The investigation of the deaths was led by ICMS Board President Dr. Michael Freeman, forensic epidemiologist and Affiliate Professor of Epidemiology at Oregon Health & Science University School of Medicine and Adjunct Associate Professor of Forensic Medicine at Aarhus University. The investigation involved extensive interviews and review of documents, as well as consultation with experts in clinical applications of stem cells, including Dr. Keith March, Professor of Medicine and Director of the Vascular and Cardiac Center for Adult Stem Cell Therapy at the Indiana University School of Medicine. As a result of findings uncovered during the investigation into the patients’ deaths, the ICMS initiated an on-site evaluation of ethical and clinical practices of RNL Bio, conducted by Dr. Glenn McGee, John B. Francis Endowed Chair of Bioethics at the Center for Practical Bioethics.
The ICMS has made the following findings:
  • The death of patient JJJ, which occurred nearly 2 months after his last stem cell infusion, was unlikely to have been caused by either the stem cells or the procedures used to administer the stem cells. The specific cause of Mr. Jun’s death is currently unknown as no documentation has been released with this information.

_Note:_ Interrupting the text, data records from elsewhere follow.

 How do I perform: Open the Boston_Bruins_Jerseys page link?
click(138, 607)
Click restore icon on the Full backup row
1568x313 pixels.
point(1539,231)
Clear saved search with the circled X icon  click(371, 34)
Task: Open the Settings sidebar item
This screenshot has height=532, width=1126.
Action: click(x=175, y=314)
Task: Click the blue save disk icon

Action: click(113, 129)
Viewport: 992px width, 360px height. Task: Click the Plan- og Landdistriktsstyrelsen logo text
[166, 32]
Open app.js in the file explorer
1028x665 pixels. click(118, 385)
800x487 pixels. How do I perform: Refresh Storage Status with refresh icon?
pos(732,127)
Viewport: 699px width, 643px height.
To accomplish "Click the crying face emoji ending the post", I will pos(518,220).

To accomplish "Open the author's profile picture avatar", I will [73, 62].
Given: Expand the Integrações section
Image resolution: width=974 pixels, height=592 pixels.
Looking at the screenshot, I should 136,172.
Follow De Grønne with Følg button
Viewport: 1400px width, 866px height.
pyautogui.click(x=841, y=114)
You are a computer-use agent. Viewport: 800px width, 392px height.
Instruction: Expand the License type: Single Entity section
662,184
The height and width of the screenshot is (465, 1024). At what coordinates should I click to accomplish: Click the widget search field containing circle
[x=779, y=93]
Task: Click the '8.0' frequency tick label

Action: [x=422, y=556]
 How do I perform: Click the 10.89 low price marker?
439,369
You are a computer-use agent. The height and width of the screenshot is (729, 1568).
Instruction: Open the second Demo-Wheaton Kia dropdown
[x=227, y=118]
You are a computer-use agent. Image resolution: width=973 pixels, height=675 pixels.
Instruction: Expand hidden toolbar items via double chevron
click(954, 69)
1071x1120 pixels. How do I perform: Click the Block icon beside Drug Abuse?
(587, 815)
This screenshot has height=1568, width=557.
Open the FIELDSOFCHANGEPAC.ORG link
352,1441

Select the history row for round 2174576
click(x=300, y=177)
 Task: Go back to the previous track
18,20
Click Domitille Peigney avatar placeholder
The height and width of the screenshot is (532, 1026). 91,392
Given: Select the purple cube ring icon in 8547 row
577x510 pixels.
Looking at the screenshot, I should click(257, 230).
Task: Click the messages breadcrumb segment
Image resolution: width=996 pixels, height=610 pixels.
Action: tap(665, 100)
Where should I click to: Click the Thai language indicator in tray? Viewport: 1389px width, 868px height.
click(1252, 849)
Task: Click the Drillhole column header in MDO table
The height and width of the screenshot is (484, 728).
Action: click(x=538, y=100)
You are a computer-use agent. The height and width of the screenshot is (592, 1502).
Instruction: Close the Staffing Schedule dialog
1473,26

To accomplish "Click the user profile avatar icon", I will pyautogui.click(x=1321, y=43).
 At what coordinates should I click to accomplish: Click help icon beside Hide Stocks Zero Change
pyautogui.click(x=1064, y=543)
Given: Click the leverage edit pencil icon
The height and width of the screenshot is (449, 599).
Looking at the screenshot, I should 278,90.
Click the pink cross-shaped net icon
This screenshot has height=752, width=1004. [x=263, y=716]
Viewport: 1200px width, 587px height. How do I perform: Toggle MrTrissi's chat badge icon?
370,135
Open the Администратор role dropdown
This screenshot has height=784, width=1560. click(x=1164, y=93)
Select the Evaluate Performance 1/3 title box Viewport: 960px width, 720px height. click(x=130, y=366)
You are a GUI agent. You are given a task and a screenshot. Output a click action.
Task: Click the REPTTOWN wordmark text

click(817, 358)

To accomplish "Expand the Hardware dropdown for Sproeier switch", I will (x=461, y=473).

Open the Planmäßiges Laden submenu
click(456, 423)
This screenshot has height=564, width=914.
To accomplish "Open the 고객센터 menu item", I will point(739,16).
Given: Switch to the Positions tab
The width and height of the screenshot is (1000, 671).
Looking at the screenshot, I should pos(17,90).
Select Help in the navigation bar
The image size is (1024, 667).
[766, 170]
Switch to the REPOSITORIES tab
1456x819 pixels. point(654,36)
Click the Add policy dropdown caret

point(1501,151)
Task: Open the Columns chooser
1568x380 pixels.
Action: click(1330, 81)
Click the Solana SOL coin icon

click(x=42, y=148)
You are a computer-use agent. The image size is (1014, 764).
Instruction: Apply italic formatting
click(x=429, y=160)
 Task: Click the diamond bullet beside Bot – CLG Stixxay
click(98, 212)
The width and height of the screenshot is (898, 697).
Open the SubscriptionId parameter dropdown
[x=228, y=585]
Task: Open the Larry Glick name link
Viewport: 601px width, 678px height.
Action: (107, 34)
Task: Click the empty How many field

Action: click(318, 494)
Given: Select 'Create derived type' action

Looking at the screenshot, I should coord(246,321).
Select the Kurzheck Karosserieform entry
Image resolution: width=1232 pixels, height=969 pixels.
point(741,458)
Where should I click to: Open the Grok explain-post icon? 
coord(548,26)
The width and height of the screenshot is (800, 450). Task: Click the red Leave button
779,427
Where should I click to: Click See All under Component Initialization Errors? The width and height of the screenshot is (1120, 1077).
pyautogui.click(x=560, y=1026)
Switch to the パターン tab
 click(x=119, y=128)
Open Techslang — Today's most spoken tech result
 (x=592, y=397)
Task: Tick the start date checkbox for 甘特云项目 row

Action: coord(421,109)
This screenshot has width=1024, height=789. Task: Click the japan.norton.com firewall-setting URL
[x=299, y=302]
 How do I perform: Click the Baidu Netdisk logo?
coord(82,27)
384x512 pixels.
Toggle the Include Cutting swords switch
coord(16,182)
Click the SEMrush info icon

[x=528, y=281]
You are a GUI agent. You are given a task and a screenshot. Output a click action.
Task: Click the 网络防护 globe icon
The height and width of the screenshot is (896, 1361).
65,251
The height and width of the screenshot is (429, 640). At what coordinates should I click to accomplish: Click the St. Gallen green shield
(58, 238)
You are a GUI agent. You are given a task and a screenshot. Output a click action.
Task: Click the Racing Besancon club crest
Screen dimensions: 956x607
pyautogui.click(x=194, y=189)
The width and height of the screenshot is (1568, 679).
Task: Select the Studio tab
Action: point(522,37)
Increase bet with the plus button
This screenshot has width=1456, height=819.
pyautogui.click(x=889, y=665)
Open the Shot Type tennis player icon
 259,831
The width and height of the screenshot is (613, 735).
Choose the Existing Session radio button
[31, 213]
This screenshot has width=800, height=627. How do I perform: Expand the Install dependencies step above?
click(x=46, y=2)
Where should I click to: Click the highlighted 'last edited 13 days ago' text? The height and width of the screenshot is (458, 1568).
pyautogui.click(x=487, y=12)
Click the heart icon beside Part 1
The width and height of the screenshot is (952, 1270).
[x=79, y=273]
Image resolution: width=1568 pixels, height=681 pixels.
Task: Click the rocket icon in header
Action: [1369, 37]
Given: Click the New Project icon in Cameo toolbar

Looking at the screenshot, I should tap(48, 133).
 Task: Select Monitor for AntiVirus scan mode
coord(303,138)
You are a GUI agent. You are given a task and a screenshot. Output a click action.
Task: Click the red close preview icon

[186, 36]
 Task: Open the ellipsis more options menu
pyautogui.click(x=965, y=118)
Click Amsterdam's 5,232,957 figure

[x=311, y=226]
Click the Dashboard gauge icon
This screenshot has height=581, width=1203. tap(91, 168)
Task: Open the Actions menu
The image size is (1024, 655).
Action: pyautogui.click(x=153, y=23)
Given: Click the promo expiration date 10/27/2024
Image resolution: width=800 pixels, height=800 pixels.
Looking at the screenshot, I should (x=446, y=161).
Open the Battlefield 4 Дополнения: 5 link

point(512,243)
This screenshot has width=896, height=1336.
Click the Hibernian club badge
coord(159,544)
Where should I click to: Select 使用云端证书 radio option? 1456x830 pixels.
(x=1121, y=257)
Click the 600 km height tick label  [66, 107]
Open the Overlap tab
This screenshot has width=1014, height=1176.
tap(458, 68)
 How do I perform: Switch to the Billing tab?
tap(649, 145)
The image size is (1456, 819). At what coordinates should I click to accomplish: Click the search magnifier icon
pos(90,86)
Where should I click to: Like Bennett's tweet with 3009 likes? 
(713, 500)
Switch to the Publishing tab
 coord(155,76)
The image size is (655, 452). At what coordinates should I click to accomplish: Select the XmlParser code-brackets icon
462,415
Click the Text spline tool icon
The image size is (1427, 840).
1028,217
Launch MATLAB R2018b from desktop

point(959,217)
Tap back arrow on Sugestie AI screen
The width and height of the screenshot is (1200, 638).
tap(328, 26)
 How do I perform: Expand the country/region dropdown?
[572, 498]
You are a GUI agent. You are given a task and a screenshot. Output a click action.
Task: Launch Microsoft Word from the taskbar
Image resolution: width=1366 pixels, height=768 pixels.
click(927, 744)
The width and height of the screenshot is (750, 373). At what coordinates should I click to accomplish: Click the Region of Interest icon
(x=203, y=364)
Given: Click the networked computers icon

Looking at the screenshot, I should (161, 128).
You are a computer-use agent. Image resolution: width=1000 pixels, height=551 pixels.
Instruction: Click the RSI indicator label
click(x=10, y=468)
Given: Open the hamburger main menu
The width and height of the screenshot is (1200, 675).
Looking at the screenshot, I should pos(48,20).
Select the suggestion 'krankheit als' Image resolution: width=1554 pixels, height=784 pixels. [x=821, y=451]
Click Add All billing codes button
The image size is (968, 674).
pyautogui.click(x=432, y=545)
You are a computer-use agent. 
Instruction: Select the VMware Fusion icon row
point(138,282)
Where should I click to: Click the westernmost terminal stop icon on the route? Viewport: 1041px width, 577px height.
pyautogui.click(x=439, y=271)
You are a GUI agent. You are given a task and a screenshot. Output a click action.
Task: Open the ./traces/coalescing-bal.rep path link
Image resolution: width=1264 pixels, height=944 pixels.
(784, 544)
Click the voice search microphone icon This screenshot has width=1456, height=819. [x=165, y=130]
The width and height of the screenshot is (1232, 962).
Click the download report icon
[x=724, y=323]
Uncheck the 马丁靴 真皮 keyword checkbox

  • The death of patient LSK, which occurred on the same day as the stem cell procedure, was likely to have been caused or triggered by the stem cell procedure. The cause of death was due to a pre-existing blood clot that traveled to the lungs, and may have been precipitated by the procedure used to infuse the stem cells, or less probably, from a clot formed by the cells.
  • No evidence was found to suggest that inaccurate information caused either patient to give consent to medical procedures that they otherwise would not have given. A review of all relevant forms, chart notes, correspondence, and interviews suggests that both patients were provided sufficient information to give appropriate informed consent, and both did give consent.
The ICMS has accepted other applications as well. Take World Stem Cells, LLC, for instance. Located in Cancun, Mexico, this clinic flies the ICMS badge right on the top page of its website, and applied for accreditation last May



Chris Centeno has been keeping busy after being replaced by Freeman as head of the ICMS and is now locked in a legal fight over an injunction the FDA sought against his company Regenexx. He has licensed to partners in Argentina and China, and set up a stem cell treatment subsidiary in the Cayman Islands. He is also a planning committee member and speaker for this year's one-day ICMS-sponsored session in Hollywood, FL, held in conjunction with the annual meeting of the Age Management Medicine Group, alongside other such luminaries as Jeffry S. Life




It is too soon to say what will happen under new leadership, and best of luck to Dr. Rodriguez and the latest generation of ICMS leaders in setting the group on a course to science-based medicine.